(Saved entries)
++++++++
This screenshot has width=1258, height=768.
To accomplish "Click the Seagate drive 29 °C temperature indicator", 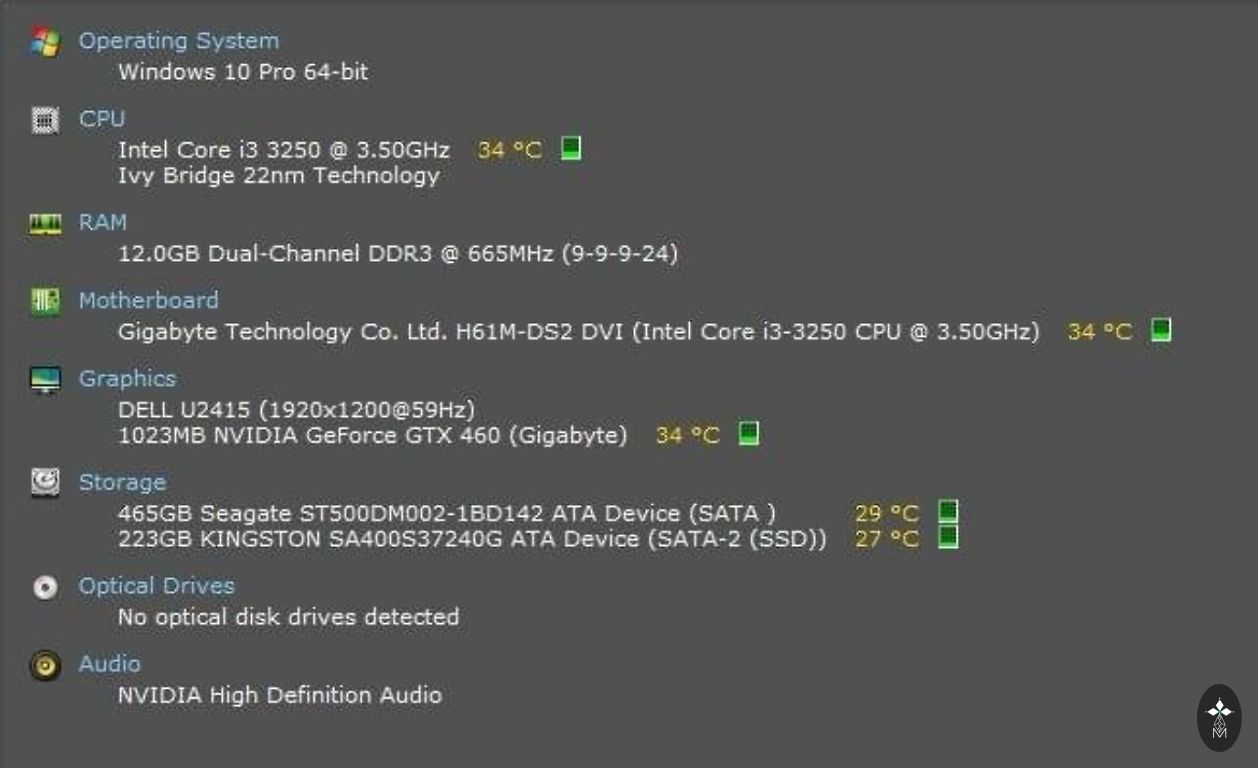I will (948, 512).
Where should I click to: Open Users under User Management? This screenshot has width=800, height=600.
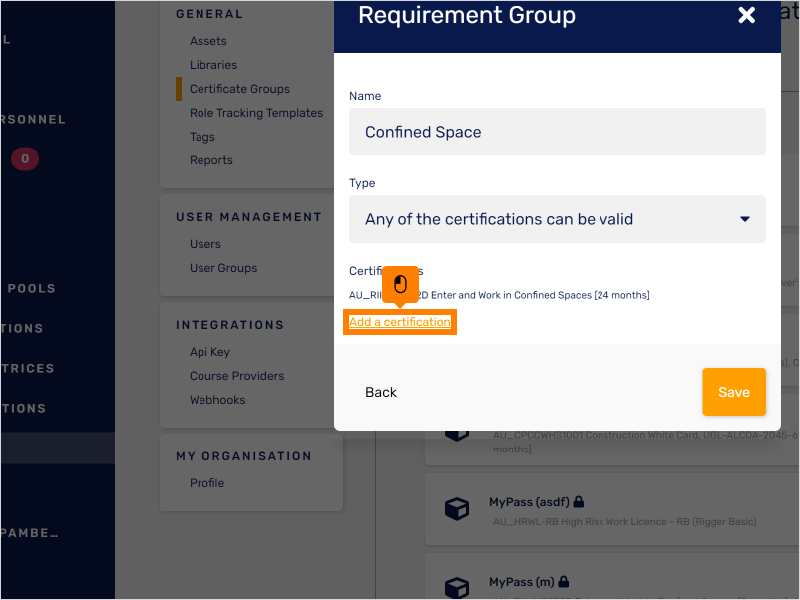205,243
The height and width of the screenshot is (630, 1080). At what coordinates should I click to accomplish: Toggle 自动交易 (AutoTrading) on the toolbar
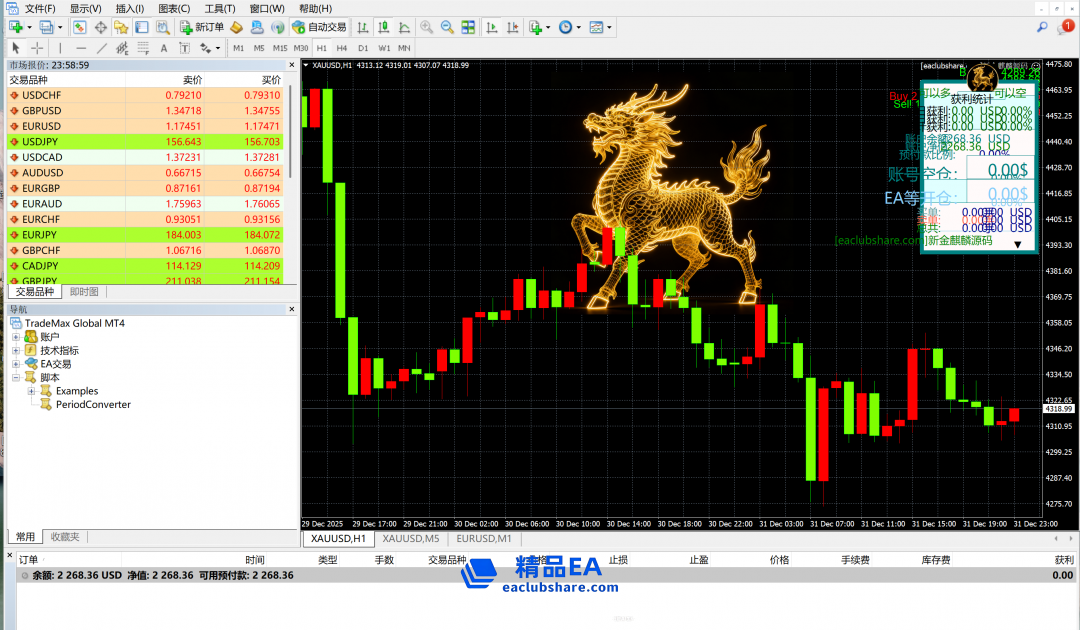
++++++++
- TASK OBJECTIVE -
Leaving all pictures aside, print exactly the lines from the one that contains "Where should I" through the last line of the data above, inclusive.

- RESULT OF THIS EXERCISE -
Where should I click to: Open Users under User Management? This screenshot has width=800, height=600.
205,243
The height and width of the screenshot is (630, 1080). At what coordinates should I click to accomplish: Toggle 自动交易 (AutoTrading) on the toolbar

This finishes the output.